Last week when chatting on a BlogTalk radio show, the topic of Vajazzling—the most buzzed about $50 treatment of Spa Week this season—obviously came up in conversation. The #1 question of the segment our listeners wanted answered was right to the point: What do men think of the bedazzling phenomenon? And not just after seeing the Vajazzling videoafter experiencing it. In the bedroom.

Well, ask and you shall receive… yesterday we posed this question on Spa Week Daily, and last night received a very detailed first-hand account via email (poster child included). Thank you to the sender, who shall remain anonymous.

I think the key to a good vajazzle is the element of surprise.

I’d heard about vajazzling before and the girl I’m seeing told me she was excited to get the treatment. When she said that she wanted a disco ball down there, I imagined Michael Jackson’s diamond-studded white glove peeking out from behind the panties. I have to say I was kind of disappointed when she came back with a little pink heart. It was cool, but I expected something different, without thinking of the ramifications of the crystals (yeah, they’re actual crystals).

Now what’s the first thing you do if your woman gets vajazzled? If I have to tell you the answer to this riddle… hold on… I think that was your girlfriend calling. So this part, nothing really changes if you’re used to her being waxed. If you aren’t, that’s something that goes hand-in-hand with the whole vajazzling experience, so enjoy it.

She said the woman who vajazzled her indicated you’re not supposed to have sex right after you’re vajazzled. I’d thought there may be laceration involved (did I mention the crystals?), but there was no problem with it for us; unless you count vajazzles everywhere as a problem.

They were on the sheets, the heart was no longer in tact, they were in different places on her body and other places in the bed, on clothes… I had vajazzles stuck to my shoulder the next day… we even found one on a dish that had gone through the dishwasher. They get all over. I wanted her to remove them earlier in the week, but she insisted they stay on ’til they fell off. The novelty had run out far before the heart was indiscernible.

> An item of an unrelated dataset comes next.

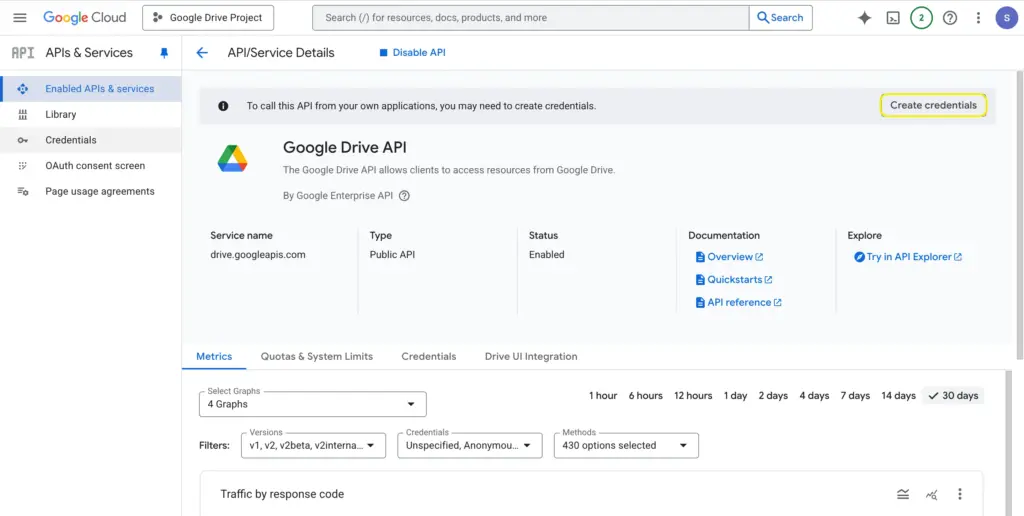Open the Drive UI Integration tab
The width and height of the screenshot is (1024, 516).
pyautogui.click(x=531, y=356)
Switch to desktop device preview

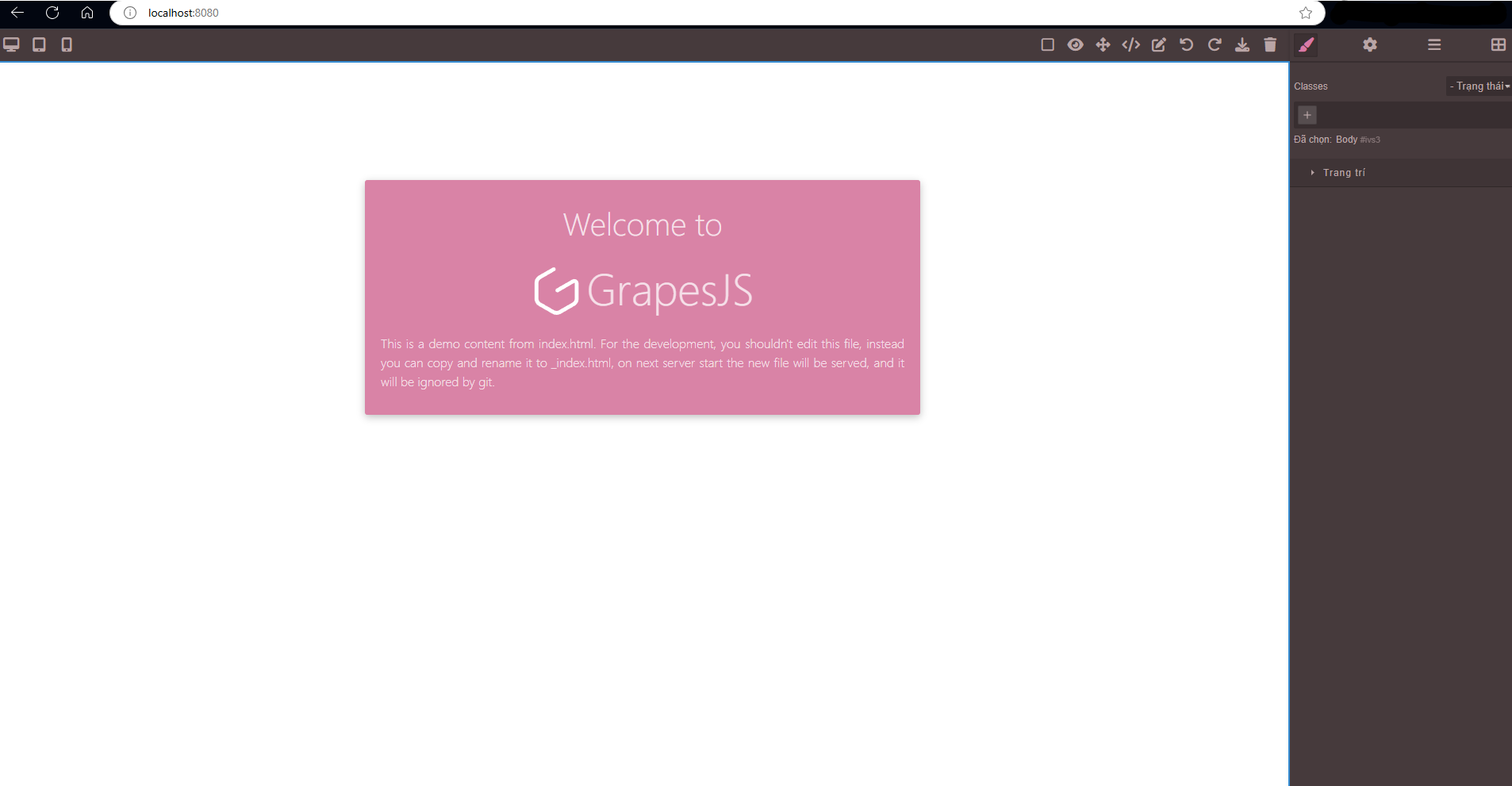click(x=11, y=45)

Obviously, if you’re a stripper, you need to get these. Every girl doesn’t have them, and if you’re the one who is done up, you think that won’t make you an extra $50 a week? I guarantee you it would. It’s like Lady Gaga – she’s never wearing the same thing so she’s always interesting to look at. Get a different design each week and your customers will come in just to see that. If you’re a serious entertainer, I feel this is a must. Clear heels are so passé anyway.

But I have to tell you, overall, I wasn’t off-the-wall thrilled with the vajazzles. If I didn’t know that it was coming, I would have been completely amazed and in awe. I think you could probably use this to spice it up in the bedroom a bit, but don’t tell him you’re going to do it, just do it. The element of surprise is essential.